But these were not pretty stories we were hearing: a rape, an armed robbery, the murder of three elderly women. The tellers, Peg, Debbie and Tanya -- the three angels, as many of the inmates started calling them -- had been victimized by these crimes, and each spoke in unrelenting detail about what happened.
The women spoke on Wednesday, day two of the three-day circle process I took part in last week, led by Jerry Hancock, a former defense and prosecuting attorney who became a United Church of Christ minister four years ago and now works under the auspices of the UCC Prison Ministry Project; and former Wisconsin Supreme Court Justice Janine Geske, who is currently a law professor at Marquette University. The week was part of a three-month Restorative Justice class at the prison, at the end of which the inmates who participated get a diploma, and changed lives.
These women spoke not with anger but almost lovingly. They were messengers. They had seen hell's landscape. Each talked of the impact of the crime on friends, family: the ripple effect. Debbie's marriage fell apart. Her children were traumatized. Tanya grew estranged from her parents. Peg held Mema's murder inside her for decades. There was simply no context in her life in which talking about it in all its detail was possible.

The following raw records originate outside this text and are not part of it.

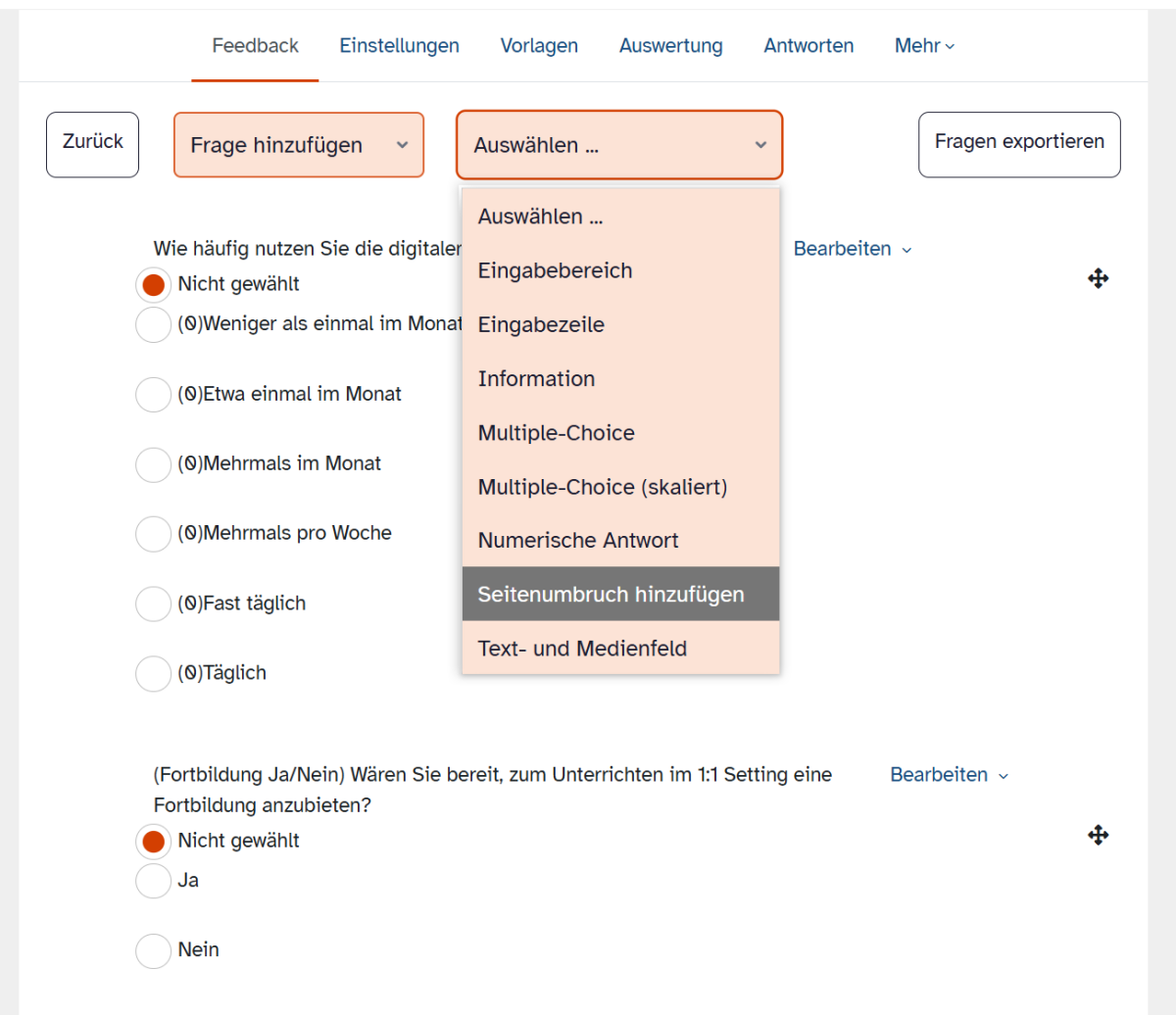This screenshot has height=1015, width=1176.
Task: Open the 'Frage hinzufügen' dropdown
Action: pos(299,145)
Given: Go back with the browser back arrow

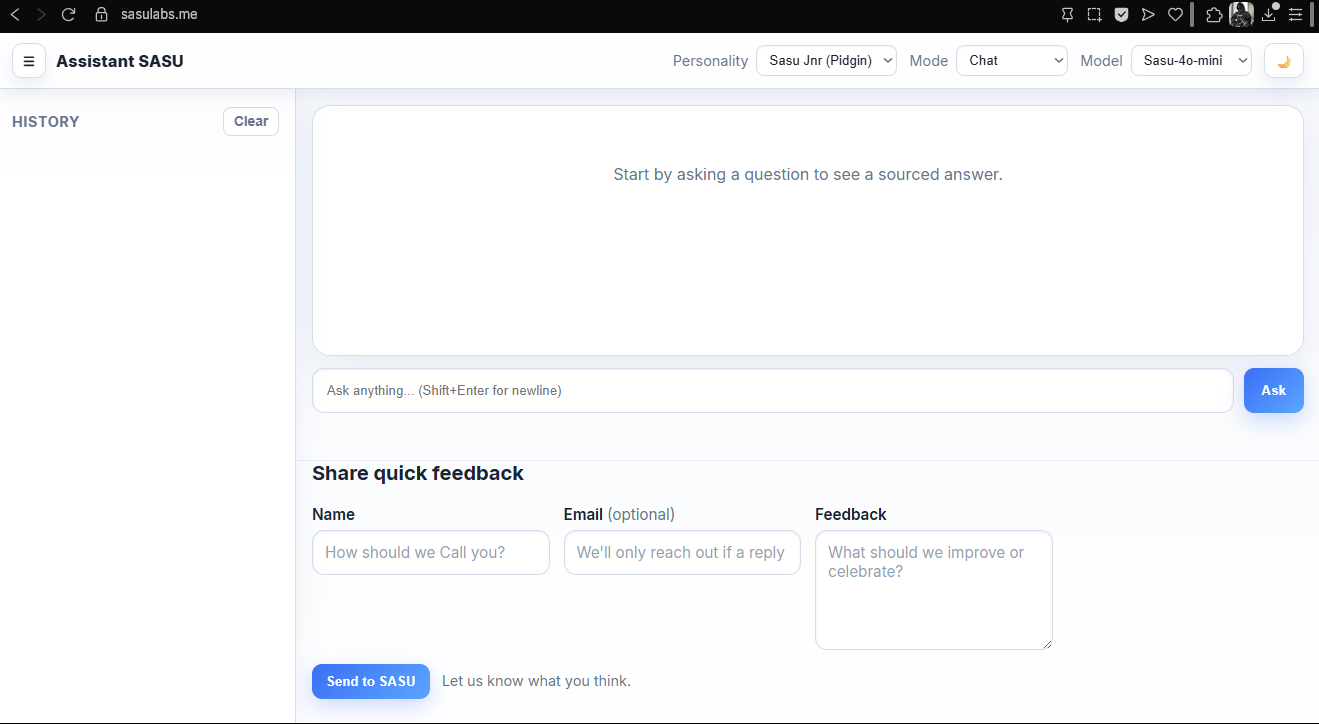Looking at the screenshot, I should [15, 15].
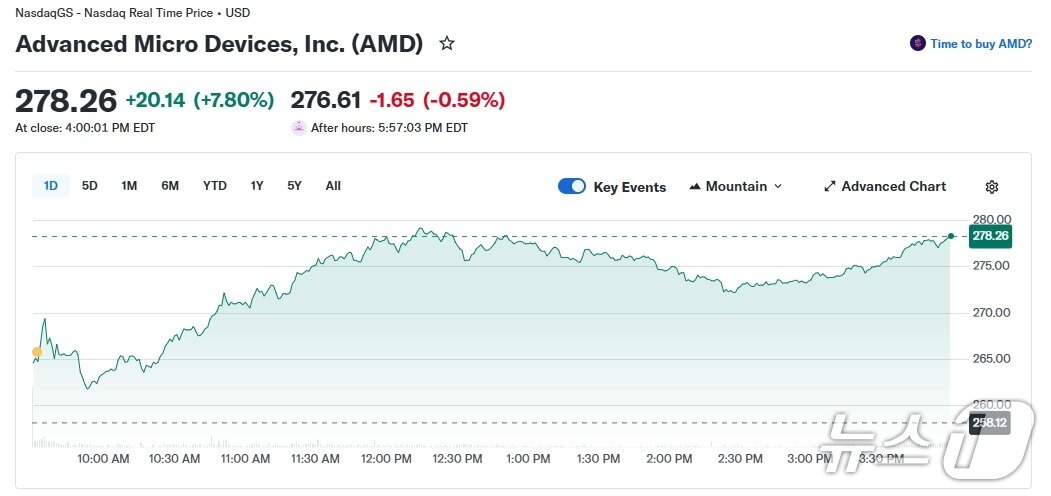Viewport: 1051px width, 496px height.
Task: Click the expand arrows Advanced Chart icon
Action: (x=829, y=187)
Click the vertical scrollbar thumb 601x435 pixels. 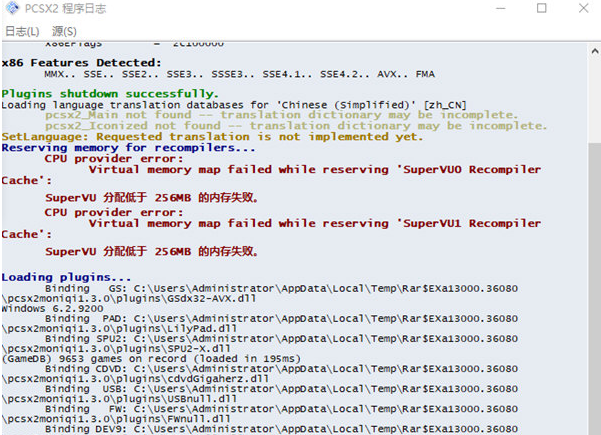tap(593, 290)
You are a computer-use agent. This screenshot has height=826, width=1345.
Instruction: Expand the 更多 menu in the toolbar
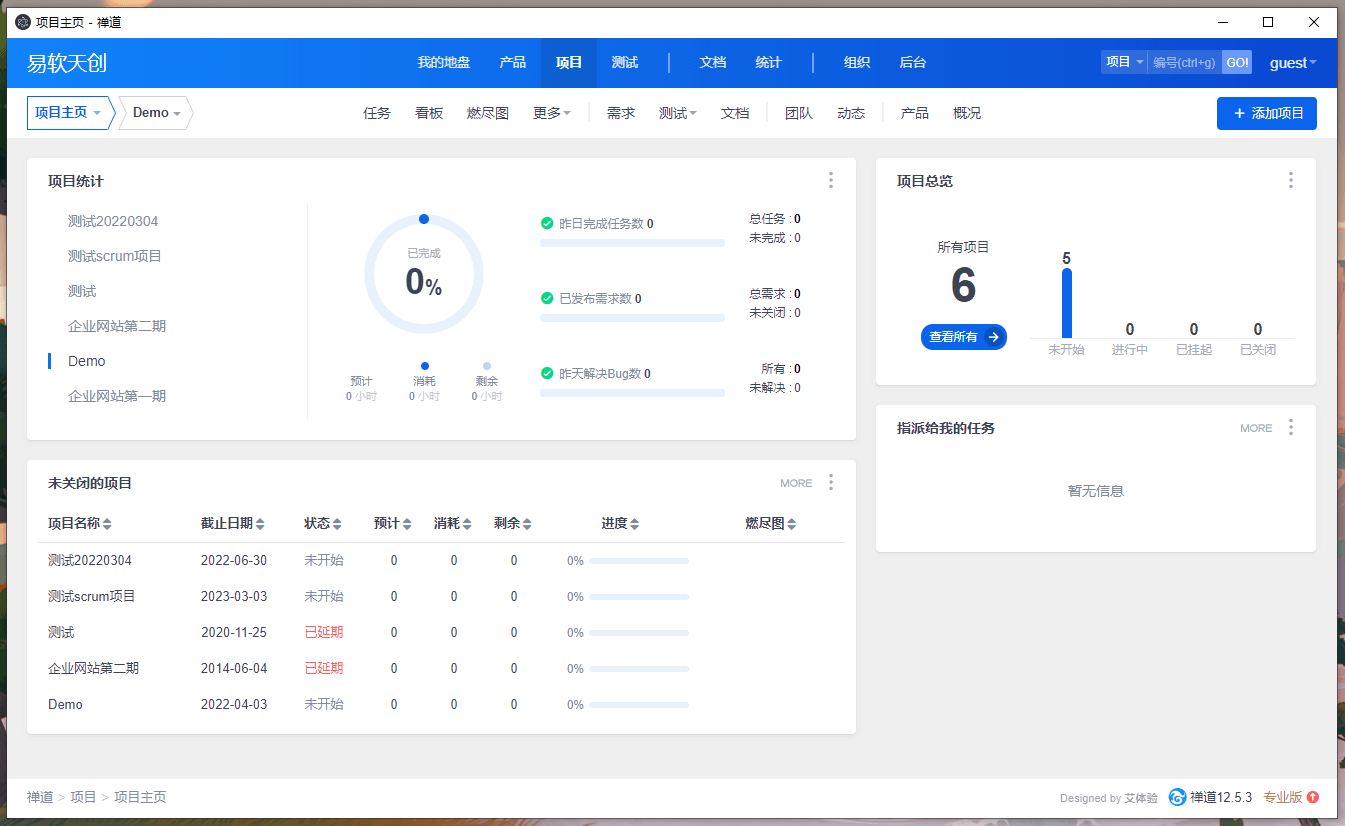click(x=552, y=113)
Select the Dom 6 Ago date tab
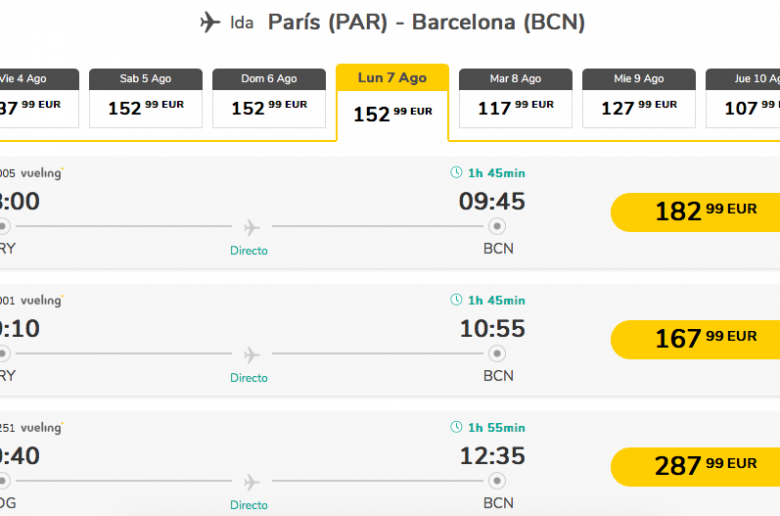This screenshot has height=516, width=780. pos(269,98)
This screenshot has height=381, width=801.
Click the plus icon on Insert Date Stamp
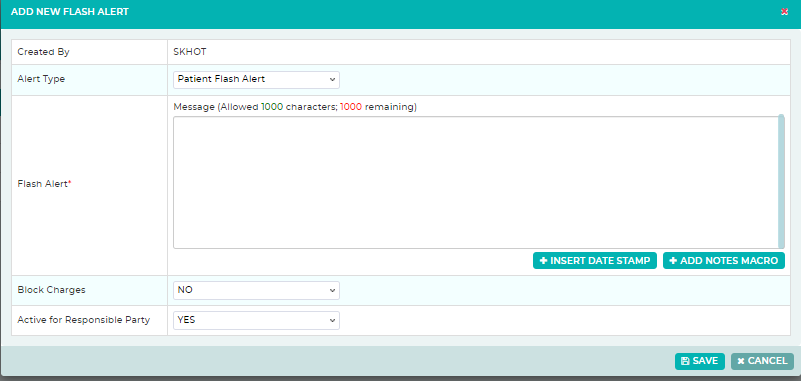pos(544,260)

The context in which it was possible was Restorative Justice. We sat in a circle of equals. We listened and absorbed their words. Afterward, and over the next day, each person in the circle had chances to respond. The inmates began talking both about their own victims and their own pain. "Mema was with me all night," one of the men said on Thursday morning.
This is only a sliver of what happened over an extraordinary three days. We talked frankly and from the heart about crime; we listened to each other. Something shifted, though I can't say precisely what. Life felt sweet, fragile . . . precious.
"Be more than a survivor," Debbie urged. "Be a lifeguard."